2 Big Reasons to Have a Lawyer Review Your Nursing Home or Assisted Living Agreement Before you Sign

Admitting a family member into a long term care facility (assisted living or nursing home) can be very emotional and stressful for a family. The admittance paperwork can often be many pages long and the pressure can be high to sign quickly to secure the family member a bed. Signing the paperwork to enter the agreement without having it reviewed by an elder law lawyer can spell trouble for the patients and their families. The following are the two big reasons to have an elder law lawyer review your nursing home or assisted living agreement before signing.

  1. Avoid being left holding the bag: It is common place for long term care facilities (assisted living and nursing homes) to place language in their agreements that make the family member helping to admit the patient into the facility financially responsible for the cost of care. If the patient fails to pay his bill, the facility can then sue the family member for any unpaid balance. An elder law lawyer can review the agreement and ensure that all the troubling language is removed from the agreement.

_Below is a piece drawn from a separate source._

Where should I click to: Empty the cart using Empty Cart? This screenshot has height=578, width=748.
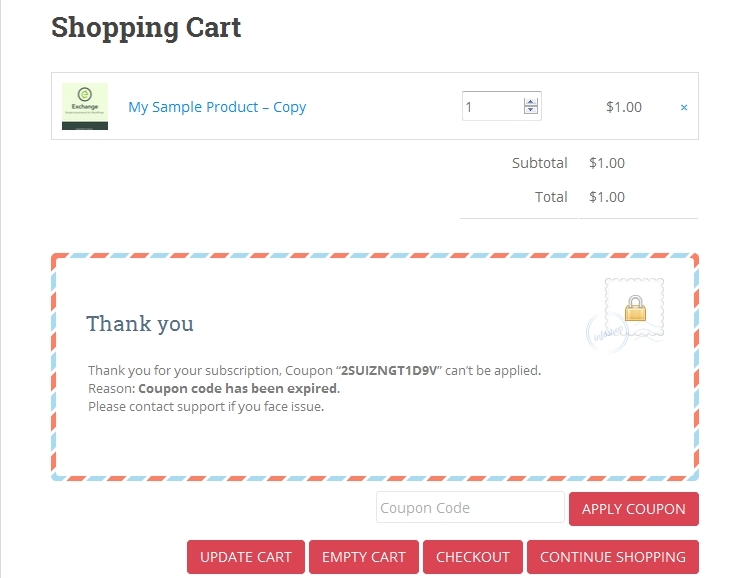click(364, 557)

  2. Avoid being left without adequate recourse: it is also common place for long term care facilities (assisted living and nursing homes) to put mandatory arbitration language in their agreements. If there is a dispute the facility, if for example the patient is injured while in the care of the facility, the patient could not sue in court, but instead could only enter arbitration. With arbitration, the usual rules of evidence that would be enforced in a court room are not enforced. Further, the arbitrator’s decision is often final whereas in a court room, a patient would have the right to appeal. Arbitrations are also confidential. Hence, a facility could engage in a pattern of bad conduct but due to the confidential nature of the arbitration claims, the public may never find out. Patient’s attorneys have also sited concerns that the arbitrators making the decisions often coming from backgrounds that are more sympathetic to the facilities than the patients. An elder law lawyer can review the agreement for arbitration clauses and can often assist with their removal.